___ SUPPLIED TEXT

The salt law affected every Indian, rich or poor, old or young, educated or illiterate.
In 1835, a commission had recommended that Indian-made salt could be sold in India. The Salt Act gave the government the sole right to manufacture salt. No one else could make it. If anyone made salt, the salt could be confiscated and the offender sentenced to six months' imprisonment. A tax of 2400 per cent of the price of salt was also levied.
Writing in his weekly journal Young India, Gandhiji pointed out the injustice of it: "There is no article like salt, outside water, by taxing which the State can reach even the starving millions, the sick, the maimed and the utterly helpless... The necessary consequence of salt monopoly is the destruction, that is closing down, of salt works in thousands of places where the poor people manufactured their own salt. The illegality is in a government that steals the people's salt and makes them pay heavily for it. The people will have every right to take possession of what belongs to them."
Many fair-minded Englishmen in Britain and India knew that the salt law was unjust. Before coming to power the British Prime Minister, Ramsay Macdonald, had denounced the salt law. By choosing to flout the law, Gandhiji brought India's desire for freedom to the notice of the world and soon everyone was talking about it.
Gandhiji had got the Working Committee of the Indian National Congress to agree that the Salt
Satyagraha would be launched, controlled and guided only by those who believed in non-violence. He said, "For me there is no hope save through truth and non-violence. I know that they will triumph when everything else has failed."
The plan was for Gandhiji to go to some place and pick up salt, thus breaking the law. He was to take with him only a chosen group of people from the Sabarmati ashram. Everyone else was to wait until he had broken the law. After that, he expected the movement to spread.
He said, "We must conquer or be wiped out. If we are wiped out, that very act would shake the Empire.... If people ask what would happen if the government should shower bombs, the answer is, "If innocent men, women and children should be thus reduced to ashes, from out of those very ashes would rise a fire which would react on the Empire."
On his return from South Africa in 1915, Gandhiji had established Satyagraha Ashram on the banks of the Sabarmati. In the beginning the ashram had only 25 members and they lived like one family. Gandhiji made it a laboratory for his social experiments and a place where he could train workers for the service of the country.
Right from the start he admitted untouchables, or Harijans, as he called them, to the ashram and he made it clear that he would not tolerate the social evil of untouchability. Food was made in a common kitchen and cleaning of latrines was everyone's task, not that of Harijans alone. Spinning on the charka was essential for all inmates of the ashram.

______
___ DATASET

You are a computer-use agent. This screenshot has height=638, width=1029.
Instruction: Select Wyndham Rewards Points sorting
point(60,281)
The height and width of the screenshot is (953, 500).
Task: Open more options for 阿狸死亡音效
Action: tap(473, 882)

______

*LIST OF TASKS:*
a. Transcribe the stretch of the passage on the Salt Satyagraha from "Right from the" through "of the ashram.".
b. Summarize the passage on the Salt Satyagraha in two sentences.
c. Take the passage on the Salt Satyagraha further from where it stops.

*ANSWERS TO THE EXERCISE:*
a.
Right from the start he admitted untouchables, or Harijans, as he called them, to the ashram and he made it clear that he would not tolerate the social evil of untouchability. Food was made in a common kitchen and cleaning of latrines was everyone's task, not that of Harijans alone. Spinning on the charka was essential for all inmates of the ashram.

b. The Salt Act gave the government the sole right to make salt, punished anyone else who made it, and levied a tax of 2400 per cent, a law Gandhiji called unjust in Young India because it reached even the starving millions. To bring India's desire for freedom to the world's notice, Gandhiji planned to break the law by picking up salt with a chosen group from the Sabarmati ashram, which he had established in 1915 to train workers for the country and where he would not tolerate untouchability.

c.
Gandhiji named the ashram Satyagraha Ashram because he wanted to practice in India the methods of Satyagraha he had found so successful in South Africa. Since Gandhiji lived among them, the inmates were fully aware of his views on non-violence and Satyagraha.
For this reason he decided that only they should accompany him when he set out to break the salt law.
Before starting the Salt Satyagraha, Gandhiji sent a letter to the Viceroy, Lord Irwin. Addressing him as "Dear Friend," he wrote:
"Before embarking on Civil Disobedience and taking the risk I have dreaded to take all these years, I would fain approach you and find a way out. My personal faith is absolutely clear. I cannot intentionally hurt anything that lives, much less human beings, even though they may do the greatest wrong to me and mine. Whilst, therefore, I hold British rule in India to be a curse, I do not intend to harm a single Englishman.... And why do I regard British rule to be a curse? It has impoverished the dumb millions by a system of progressive exploitation and by a ruinously expensive military and civil administration which the country can never afford.
"It has reduced us politically to serfdom. It has sapped the foundations of our culture.... I fear there..... never has been any intention of granting Dominion Status to India in the immediate future....
"Let me put before you some of the salient points.... The whole revenue system has to be revised as to make the peasant's good its primary concern. But the British system seems to be designed to crush the very life out of him. Even the salt he must use to live is so taxed as to make the burden fall heaviest on him.... The tax shows itself still more burdensome on the poor man when it is remembered that salt is the one thing he must eat more than the rich man. The drink and drug revenue too is derived from the poor....
"The iniquities sampled above are maintained in order to carry on a foreign administration, demonstrably the most expensive in the world. Take your own salary. It is over 21,000 rupees per month. The British Prime Minister gets £5,000 per year, that is over 5400 rupees per month. You are getting over seven hundred rupees per day against India's average income of less than two annas per day. The British Prime Minister gets only 180 rupees per day against Britain's average income of nearly two rupees per day. Thus, you are getting much over five thousand times India's average income. The British Prime Minister is getting only ninety times Britain's average income. On bended knees I ask you to ponder over this phenomenon....
"What is true of the Viceregal salary is true generally of the whole administration. A radical cutting down of the revenue, therefore, depends on an equally radical reduction in the expenses of administration.
"If India is to live as a nation, if the slow death by starvation of her people is to stop, some remedy must be found for immediate relief.
"The conviction is growing deeper and deeper in me that nothing but non-violence can check the organized violence of the British Government....This non-violence will be expressed through Civil Disobedience, for the moment confined to the inmates of the Sabarmati ashram, but ultimately designed to cover all those who choose to join the movement.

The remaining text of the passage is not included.